- What the task asks: Filter the entries below, keeping only lines with the word "projet".

○ ○ ○ ○

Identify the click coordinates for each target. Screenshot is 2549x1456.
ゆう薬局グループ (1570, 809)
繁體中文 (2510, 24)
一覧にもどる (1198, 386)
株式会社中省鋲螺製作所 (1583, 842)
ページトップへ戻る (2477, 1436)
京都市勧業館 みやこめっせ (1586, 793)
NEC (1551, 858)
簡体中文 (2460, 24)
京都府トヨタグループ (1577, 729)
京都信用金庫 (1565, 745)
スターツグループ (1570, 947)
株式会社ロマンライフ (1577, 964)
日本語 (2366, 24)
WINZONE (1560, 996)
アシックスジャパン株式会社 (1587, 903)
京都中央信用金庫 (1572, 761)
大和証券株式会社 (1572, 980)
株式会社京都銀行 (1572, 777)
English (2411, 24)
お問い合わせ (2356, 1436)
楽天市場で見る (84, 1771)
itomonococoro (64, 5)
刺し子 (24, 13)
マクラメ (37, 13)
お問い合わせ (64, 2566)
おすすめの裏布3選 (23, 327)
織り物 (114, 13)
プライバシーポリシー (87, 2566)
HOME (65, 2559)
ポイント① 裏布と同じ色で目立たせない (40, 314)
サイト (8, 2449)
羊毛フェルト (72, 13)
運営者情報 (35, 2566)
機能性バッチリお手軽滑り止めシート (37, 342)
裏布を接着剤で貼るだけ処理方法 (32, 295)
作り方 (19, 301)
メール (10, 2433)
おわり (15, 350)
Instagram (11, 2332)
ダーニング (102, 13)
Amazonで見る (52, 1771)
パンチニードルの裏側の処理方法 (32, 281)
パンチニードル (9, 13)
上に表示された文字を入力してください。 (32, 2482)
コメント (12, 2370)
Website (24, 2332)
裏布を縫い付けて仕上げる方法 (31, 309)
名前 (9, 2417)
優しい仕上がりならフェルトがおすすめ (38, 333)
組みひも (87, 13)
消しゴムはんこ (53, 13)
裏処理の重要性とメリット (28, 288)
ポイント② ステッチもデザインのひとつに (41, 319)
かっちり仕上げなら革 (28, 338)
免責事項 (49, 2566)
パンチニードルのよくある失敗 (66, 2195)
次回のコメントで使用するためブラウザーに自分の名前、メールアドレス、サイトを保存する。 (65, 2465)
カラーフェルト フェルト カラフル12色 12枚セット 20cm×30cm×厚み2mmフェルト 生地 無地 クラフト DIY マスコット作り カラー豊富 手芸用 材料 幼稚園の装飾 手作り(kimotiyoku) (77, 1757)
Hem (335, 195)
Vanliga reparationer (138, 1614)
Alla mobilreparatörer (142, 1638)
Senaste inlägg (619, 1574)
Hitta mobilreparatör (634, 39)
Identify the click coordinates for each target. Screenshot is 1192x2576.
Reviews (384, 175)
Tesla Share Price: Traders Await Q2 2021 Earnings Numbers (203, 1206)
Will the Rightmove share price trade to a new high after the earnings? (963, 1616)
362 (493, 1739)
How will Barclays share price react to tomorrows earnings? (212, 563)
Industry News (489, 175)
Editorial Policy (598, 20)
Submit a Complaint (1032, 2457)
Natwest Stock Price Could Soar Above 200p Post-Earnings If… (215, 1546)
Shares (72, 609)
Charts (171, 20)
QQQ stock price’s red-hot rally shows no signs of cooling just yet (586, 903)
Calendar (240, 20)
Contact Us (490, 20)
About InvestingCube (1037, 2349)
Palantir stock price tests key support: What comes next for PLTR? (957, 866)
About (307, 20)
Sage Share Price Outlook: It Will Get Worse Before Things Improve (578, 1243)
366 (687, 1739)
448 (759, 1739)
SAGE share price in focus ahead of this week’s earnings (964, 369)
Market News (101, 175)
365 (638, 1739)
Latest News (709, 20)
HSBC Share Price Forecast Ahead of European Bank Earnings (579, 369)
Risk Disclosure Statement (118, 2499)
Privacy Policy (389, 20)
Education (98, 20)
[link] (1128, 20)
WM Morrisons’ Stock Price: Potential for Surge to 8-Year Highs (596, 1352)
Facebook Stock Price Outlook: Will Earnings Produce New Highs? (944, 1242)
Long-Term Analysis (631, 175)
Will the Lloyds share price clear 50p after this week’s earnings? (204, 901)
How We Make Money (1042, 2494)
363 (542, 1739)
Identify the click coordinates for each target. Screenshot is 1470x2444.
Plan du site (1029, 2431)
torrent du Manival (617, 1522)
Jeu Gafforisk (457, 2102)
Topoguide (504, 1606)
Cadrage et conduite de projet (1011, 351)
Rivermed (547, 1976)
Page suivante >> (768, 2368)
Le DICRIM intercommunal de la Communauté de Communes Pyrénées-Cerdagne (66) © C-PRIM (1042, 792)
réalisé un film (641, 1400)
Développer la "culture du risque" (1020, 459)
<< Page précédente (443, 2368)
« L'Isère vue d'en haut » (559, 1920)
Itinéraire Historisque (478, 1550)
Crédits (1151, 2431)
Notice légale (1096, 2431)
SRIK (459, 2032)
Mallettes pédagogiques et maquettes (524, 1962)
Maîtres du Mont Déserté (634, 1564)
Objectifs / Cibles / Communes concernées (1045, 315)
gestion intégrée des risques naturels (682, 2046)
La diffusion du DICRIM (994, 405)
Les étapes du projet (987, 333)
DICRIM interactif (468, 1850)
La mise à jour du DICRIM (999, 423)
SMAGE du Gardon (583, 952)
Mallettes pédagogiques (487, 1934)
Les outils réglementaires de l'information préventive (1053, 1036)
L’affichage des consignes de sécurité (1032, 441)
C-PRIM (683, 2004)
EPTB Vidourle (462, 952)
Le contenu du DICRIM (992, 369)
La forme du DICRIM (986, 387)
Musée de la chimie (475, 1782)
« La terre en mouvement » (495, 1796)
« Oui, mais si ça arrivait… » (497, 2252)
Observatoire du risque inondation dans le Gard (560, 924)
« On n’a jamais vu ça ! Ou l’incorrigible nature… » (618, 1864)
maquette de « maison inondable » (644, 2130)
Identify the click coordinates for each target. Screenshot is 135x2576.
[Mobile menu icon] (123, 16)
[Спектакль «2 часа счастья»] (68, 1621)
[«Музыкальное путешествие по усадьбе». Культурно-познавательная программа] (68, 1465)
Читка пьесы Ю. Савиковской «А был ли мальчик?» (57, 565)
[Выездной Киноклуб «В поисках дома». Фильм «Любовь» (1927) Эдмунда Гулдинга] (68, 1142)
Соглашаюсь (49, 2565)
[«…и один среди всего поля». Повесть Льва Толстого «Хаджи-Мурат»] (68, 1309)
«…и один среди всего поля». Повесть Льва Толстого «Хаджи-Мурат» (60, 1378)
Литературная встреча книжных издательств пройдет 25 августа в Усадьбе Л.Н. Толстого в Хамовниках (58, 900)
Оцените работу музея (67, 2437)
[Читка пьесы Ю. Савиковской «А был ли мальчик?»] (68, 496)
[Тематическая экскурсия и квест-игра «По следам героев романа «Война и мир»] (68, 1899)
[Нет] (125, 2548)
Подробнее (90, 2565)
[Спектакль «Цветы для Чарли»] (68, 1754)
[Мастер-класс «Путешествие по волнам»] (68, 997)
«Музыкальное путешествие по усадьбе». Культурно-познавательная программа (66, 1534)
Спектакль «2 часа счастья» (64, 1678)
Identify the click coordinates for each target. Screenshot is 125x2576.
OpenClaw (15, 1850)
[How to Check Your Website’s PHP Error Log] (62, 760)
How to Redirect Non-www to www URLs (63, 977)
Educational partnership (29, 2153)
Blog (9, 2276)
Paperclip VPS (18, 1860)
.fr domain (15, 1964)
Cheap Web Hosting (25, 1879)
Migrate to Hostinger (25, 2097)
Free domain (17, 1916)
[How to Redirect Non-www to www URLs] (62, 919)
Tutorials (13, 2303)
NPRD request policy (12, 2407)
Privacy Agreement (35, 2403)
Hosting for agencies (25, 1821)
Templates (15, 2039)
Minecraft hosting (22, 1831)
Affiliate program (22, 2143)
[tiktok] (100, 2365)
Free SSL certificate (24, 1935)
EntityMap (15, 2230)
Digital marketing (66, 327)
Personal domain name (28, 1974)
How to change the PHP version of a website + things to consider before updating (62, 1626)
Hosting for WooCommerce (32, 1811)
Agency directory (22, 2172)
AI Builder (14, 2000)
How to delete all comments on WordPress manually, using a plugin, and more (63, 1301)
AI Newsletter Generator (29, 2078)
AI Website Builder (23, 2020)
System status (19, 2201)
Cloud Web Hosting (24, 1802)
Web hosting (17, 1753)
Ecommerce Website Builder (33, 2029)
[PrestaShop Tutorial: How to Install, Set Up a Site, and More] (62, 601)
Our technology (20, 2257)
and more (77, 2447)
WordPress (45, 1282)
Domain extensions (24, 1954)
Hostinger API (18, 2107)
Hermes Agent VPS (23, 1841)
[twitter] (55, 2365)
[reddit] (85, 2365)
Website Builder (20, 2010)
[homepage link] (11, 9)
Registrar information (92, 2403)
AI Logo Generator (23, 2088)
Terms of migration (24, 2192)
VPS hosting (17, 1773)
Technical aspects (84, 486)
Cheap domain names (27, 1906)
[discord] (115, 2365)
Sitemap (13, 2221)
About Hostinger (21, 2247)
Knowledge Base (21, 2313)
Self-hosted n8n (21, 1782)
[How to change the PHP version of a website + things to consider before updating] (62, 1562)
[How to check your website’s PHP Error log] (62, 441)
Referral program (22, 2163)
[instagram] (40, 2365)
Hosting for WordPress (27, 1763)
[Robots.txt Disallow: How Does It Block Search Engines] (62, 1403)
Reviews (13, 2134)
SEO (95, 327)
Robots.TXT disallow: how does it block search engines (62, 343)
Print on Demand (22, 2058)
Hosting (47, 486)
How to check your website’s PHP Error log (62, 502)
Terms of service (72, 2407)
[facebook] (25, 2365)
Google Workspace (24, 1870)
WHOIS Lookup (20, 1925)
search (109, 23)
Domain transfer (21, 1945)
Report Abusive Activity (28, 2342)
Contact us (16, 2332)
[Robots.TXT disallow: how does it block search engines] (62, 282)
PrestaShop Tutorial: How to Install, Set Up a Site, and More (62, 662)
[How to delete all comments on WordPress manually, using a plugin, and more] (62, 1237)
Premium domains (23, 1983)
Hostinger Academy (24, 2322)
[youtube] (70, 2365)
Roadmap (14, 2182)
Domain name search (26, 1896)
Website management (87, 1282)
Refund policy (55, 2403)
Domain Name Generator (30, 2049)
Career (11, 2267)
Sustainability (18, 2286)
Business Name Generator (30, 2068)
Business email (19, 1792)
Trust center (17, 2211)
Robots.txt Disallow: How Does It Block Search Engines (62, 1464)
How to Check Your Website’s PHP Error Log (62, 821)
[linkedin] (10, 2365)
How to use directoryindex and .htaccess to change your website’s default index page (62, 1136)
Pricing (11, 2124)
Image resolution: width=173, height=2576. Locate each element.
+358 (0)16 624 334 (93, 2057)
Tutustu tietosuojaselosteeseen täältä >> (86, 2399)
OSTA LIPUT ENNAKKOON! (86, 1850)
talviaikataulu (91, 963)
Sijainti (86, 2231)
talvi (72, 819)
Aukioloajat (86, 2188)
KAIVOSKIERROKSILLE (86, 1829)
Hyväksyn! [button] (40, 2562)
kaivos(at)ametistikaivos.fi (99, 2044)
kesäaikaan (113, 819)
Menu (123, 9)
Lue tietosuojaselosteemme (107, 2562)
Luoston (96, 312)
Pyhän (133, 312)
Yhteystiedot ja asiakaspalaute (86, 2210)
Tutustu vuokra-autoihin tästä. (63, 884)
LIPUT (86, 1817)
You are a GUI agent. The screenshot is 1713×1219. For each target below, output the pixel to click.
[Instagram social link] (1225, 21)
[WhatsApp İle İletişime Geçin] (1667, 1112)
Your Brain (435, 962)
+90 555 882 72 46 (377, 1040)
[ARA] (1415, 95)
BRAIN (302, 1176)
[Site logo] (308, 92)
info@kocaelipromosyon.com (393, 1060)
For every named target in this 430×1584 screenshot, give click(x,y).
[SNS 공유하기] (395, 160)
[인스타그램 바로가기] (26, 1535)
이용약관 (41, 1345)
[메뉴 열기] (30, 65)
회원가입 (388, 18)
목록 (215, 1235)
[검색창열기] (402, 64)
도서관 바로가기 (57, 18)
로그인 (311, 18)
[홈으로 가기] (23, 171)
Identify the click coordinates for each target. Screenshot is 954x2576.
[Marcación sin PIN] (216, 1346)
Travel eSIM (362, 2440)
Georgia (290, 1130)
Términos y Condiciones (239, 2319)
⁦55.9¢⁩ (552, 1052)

○ ○ ○ ○

- Finished task:
Cadrage et conduite de projet (1011, 351)
Les étapes du projet (987, 333)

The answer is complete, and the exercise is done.